→ **YOUR GOAL**: Rewrite the material below with every "screenshot" changed to "screen capture" and all else left as it is. Leave the pictures out of your answer.

## start THE RECORDS

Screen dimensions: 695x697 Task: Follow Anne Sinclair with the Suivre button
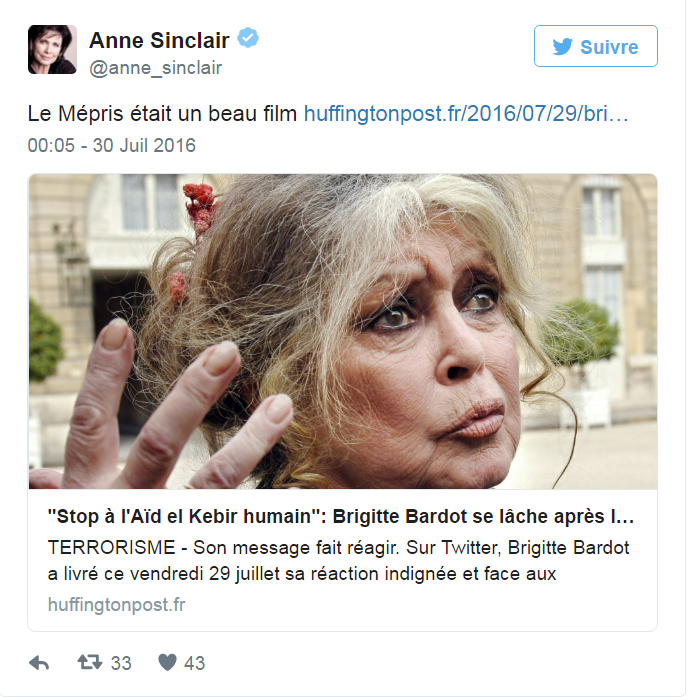pos(595,46)
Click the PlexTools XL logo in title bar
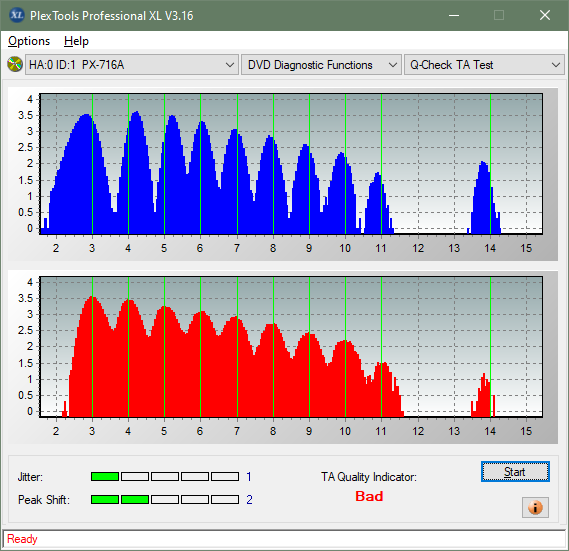 (16, 15)
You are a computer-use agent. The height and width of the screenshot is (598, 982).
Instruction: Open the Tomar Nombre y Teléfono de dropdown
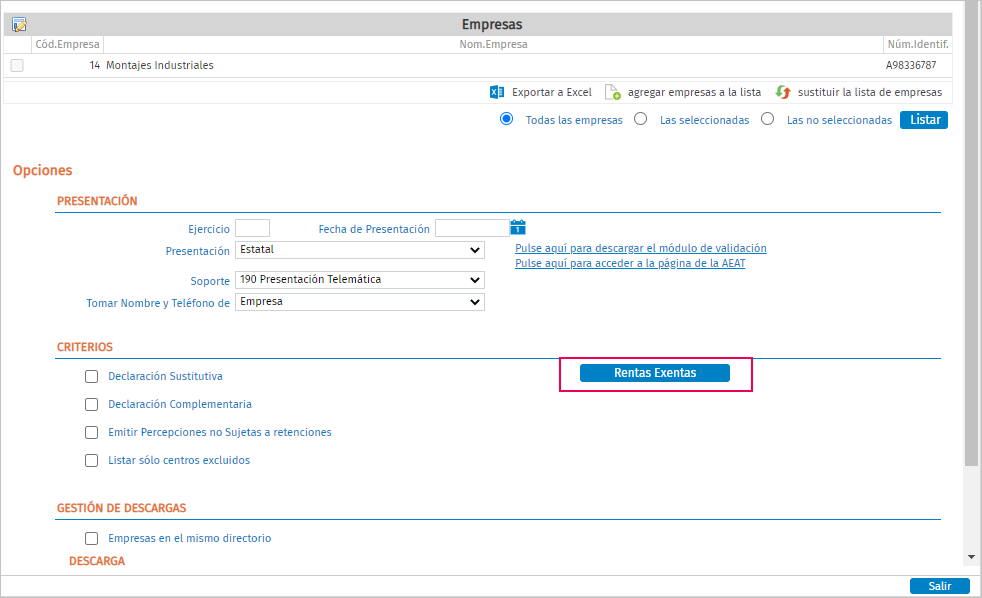[359, 302]
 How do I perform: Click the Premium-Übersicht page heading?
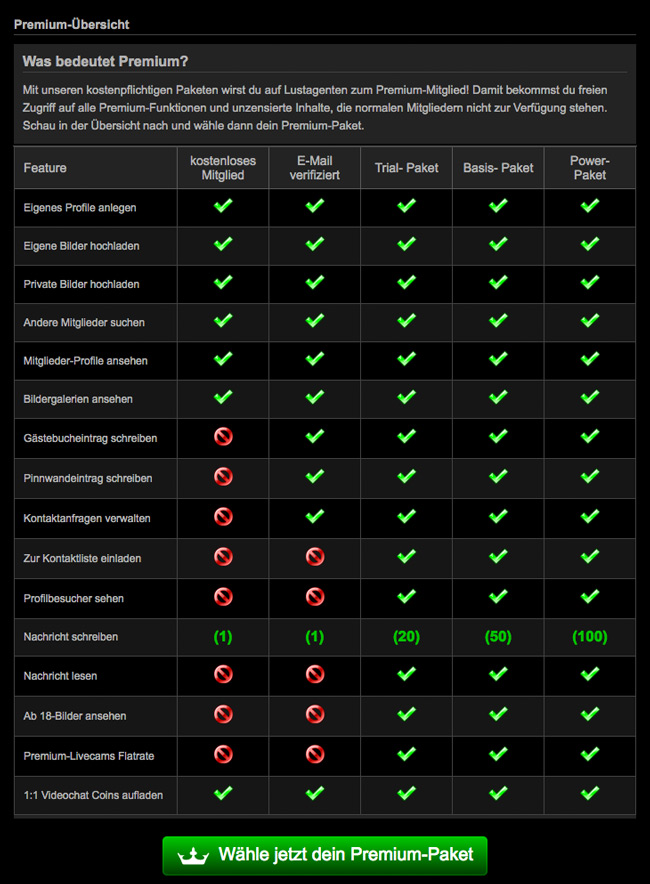[72, 24]
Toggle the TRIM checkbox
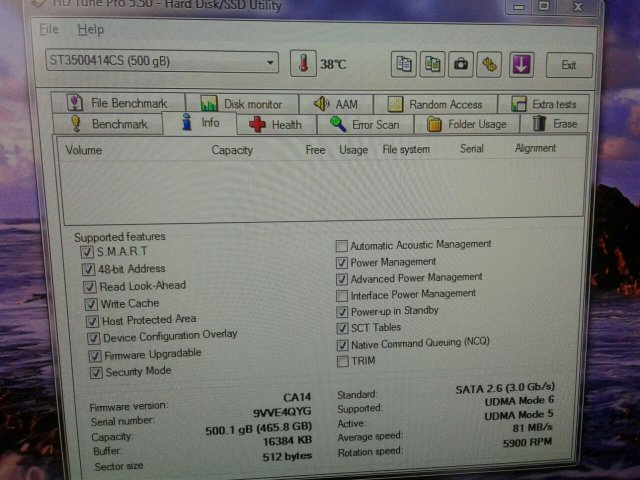 pyautogui.click(x=342, y=361)
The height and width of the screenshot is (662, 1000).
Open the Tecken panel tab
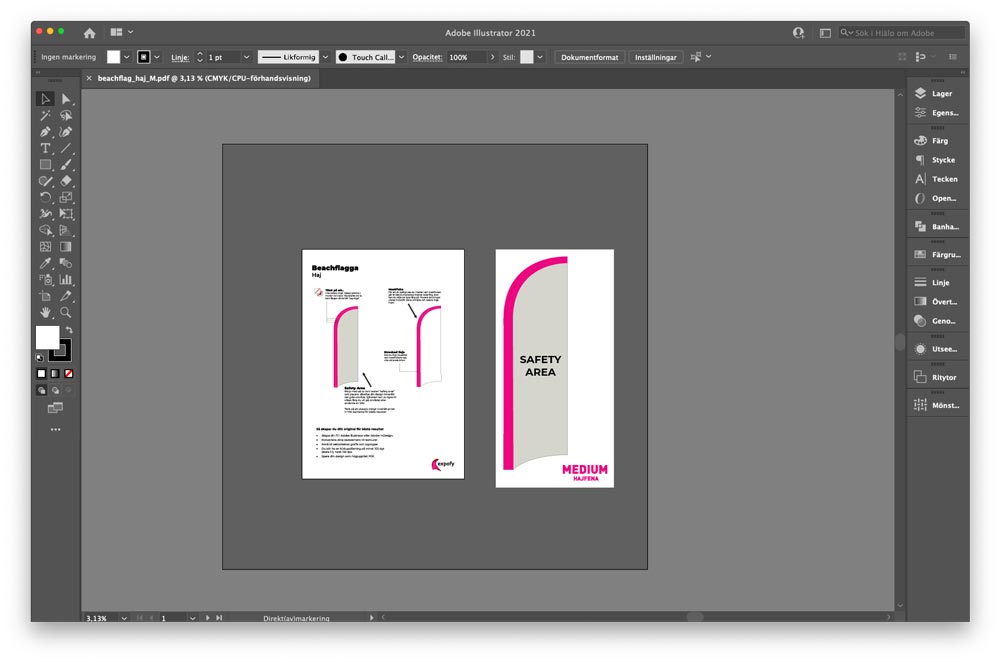tap(943, 179)
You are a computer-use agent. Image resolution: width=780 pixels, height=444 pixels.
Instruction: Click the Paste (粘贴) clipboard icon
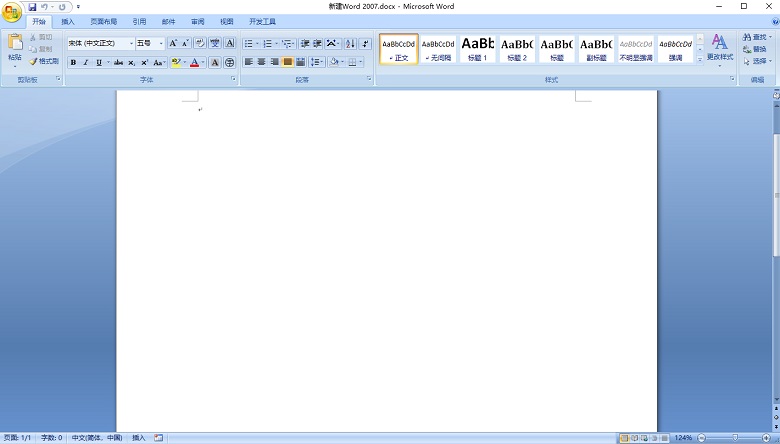click(14, 47)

## end THE RECORDS

→ **FINAL ANSWER**:
Screen dimensions: 695x697 Task: Follow Anne Sinclair with the Suivre button
pos(595,46)
Click the PlexTools XL logo in title bar
 (16, 15)
You are a computer-use agent. The height and width of the screen capture is (598, 982).
Instruction: Open the Tomar Nombre y Teléfono de dropdown
[359, 302]
 How do I perform: Click the Premium-Übersicht page heading?
[72, 24]
Toggle the TRIM checkbox
 pyautogui.click(x=342, y=361)
The height and width of the screen capture is (662, 1000).
Open the Tecken panel tab
tap(943, 179)
You are a computer-use agent. Image resolution: width=780 pixels, height=444 pixels.
Instruction: Click the Paste (粘贴) clipboard icon
click(14, 47)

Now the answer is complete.